Se acercaba la fecha de la boda.
Y con ello, la inquietud de Don Ricardo se endureció y se convirtió en resolución.
Esa noche, Alejandro y Sofía eligieron El Dorado , uno de los restaurantes más exclusivos de la ciudad, para celebrar su compromiso en privado. Sin prensa. Sin familia. Solo a la luz de las velas, con vistas al horizonte y la ilusión de intimidad.
Don Ricardo decidió que la ilusión sería puesta a prueba.
No se enfrentaría a Sofía como un magnate. El poder intimida, pero también advierte. En cambio, se volvería invisible. Desechable. Alguien cuyo valor, a sus ojos, se mediría al instante.
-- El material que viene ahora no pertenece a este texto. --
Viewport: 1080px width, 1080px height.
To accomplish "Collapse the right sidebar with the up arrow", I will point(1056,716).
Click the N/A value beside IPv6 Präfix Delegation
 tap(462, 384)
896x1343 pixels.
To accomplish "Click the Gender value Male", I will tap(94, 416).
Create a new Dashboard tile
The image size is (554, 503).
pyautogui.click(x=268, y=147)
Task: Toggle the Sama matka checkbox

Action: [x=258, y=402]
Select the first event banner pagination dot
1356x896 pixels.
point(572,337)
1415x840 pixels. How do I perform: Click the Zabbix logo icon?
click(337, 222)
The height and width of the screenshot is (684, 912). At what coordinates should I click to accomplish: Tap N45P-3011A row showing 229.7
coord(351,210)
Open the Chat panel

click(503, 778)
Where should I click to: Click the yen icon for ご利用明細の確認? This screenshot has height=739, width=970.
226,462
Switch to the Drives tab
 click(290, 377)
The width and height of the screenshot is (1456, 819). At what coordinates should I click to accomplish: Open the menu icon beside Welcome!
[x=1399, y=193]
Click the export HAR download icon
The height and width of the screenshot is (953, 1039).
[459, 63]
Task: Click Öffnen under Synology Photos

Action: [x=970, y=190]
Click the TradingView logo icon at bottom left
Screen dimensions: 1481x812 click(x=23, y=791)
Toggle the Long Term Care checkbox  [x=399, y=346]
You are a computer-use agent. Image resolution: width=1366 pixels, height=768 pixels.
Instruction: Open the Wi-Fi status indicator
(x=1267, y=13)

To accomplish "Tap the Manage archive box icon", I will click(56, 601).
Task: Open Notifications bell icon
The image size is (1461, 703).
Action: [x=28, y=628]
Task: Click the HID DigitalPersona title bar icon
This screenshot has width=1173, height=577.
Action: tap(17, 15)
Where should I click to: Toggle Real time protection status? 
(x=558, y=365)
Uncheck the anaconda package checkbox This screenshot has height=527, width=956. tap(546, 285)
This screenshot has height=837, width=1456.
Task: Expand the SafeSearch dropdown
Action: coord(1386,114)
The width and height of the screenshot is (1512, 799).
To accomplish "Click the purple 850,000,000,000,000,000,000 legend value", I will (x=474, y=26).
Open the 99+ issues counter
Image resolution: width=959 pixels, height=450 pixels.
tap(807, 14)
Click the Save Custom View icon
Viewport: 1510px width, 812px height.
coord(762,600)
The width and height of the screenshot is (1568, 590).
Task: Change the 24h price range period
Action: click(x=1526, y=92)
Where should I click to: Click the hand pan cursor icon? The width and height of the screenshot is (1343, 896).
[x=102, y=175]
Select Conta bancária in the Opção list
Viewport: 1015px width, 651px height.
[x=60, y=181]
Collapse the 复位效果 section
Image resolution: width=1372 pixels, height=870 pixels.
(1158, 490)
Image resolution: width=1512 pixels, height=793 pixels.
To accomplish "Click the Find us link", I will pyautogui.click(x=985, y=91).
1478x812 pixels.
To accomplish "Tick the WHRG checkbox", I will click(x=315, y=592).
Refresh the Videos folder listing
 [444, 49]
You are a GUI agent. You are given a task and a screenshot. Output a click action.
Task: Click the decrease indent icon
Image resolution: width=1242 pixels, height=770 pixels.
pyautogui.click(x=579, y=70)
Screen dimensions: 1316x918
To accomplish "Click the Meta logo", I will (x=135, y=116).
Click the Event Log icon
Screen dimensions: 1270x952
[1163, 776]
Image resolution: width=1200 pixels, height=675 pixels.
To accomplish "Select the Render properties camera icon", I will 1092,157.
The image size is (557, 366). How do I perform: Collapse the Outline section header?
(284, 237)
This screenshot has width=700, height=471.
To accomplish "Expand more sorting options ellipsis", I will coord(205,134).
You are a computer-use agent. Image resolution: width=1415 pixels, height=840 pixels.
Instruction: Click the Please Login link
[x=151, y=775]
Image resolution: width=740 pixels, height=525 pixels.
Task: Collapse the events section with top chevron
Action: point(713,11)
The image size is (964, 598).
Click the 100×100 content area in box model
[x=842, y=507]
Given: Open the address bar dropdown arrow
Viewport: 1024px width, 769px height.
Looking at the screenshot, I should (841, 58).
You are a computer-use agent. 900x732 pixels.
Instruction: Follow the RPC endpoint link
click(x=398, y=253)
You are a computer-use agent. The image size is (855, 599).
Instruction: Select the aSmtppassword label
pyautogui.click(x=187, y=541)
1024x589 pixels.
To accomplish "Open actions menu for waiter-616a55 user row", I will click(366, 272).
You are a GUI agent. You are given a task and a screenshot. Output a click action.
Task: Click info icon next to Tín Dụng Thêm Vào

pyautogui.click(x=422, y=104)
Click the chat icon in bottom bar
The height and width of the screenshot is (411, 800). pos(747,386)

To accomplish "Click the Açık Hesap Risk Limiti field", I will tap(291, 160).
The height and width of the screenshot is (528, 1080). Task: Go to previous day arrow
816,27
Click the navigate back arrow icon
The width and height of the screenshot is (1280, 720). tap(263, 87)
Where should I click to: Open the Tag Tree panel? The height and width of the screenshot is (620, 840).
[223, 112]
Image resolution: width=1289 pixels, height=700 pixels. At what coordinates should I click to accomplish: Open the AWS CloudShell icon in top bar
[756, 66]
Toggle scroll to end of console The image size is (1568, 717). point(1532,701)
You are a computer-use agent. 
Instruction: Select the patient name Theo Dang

Gracias a contactos discretos, consiguió un uniforme de camarero desgastado. Nada teatral, solo lo suficientemente viejo como para delatar insignificancia. Atenuaba su apariencia con gafas baratas, una peluca gris y una postura cansada. El hombre que dominaba las salas de juntas se reducía a un ruido de fondo.
Cuando llegó a El Dorado , se ubicó cerca de la entrada del valet, donde el derecho se revela con mayor honestidad.
Llegaron coches de lujo. Risas. Perfumes. Promesas de champán.
Entonces llegó el sedán de Alejandro.
El pecho de Don Ricardo se apretó.
Su hijo salió primero, seguro, orgulloso y esperanzado. Luego apareció Sofía.
Estaba deslumbrante. Un vestido de diseñador color esmeralda se le ceñía como si hubiera sido confeccionado para ese momento. Los diamantes reflejaban la luz. Su sonrisa era pulida, ensayada. Tomó el brazo de Alejandro sin dudarlo, como si asumiera un papel para el que se había preparado durante mucho tiempo.
Pasaron por Don Ricardo.
Sofía no lo vio.
O mejor dicho, lo vio exactamente como creía que era: nada.
Ningún saludo. Ningún reconocimiento. Solo una fugaz mirada de irritación ante la presencia del personal en su camino, antes de que su atención volviera a la alfombra roja y al mundo al que se sentía con derecho.
Dentro, Don Ricardo lo seguía a distancia, con el pulso firme y la mente alerta. Esperó.
En su mesa —una de las mejores del restaurante, con vistas a la ciudad—, Alejandro agradeció efusivamente al maître. Sofía se sentó con refinada elegancia, contemplando la vista como si fuera suya.
Ese fue el momento.
Don Ricardo se acercó con una bandeja, interpretando el papel a la perfección. Al acercarse a Sofía para acomodar su silla, tropezó, lo justo.
El refresco oscuro se volcó.
Unas gotas cayeron en el borde de su bolso de diseño.
El tiempo se ralentizó.
El bolso. Edición limitada. Valía más de lo que la mayoría de la gente ganaba en un año
Don Ricardo contuvo la respiración.
No se trataba del derrame.
Esto fue más o menos lo que vino después.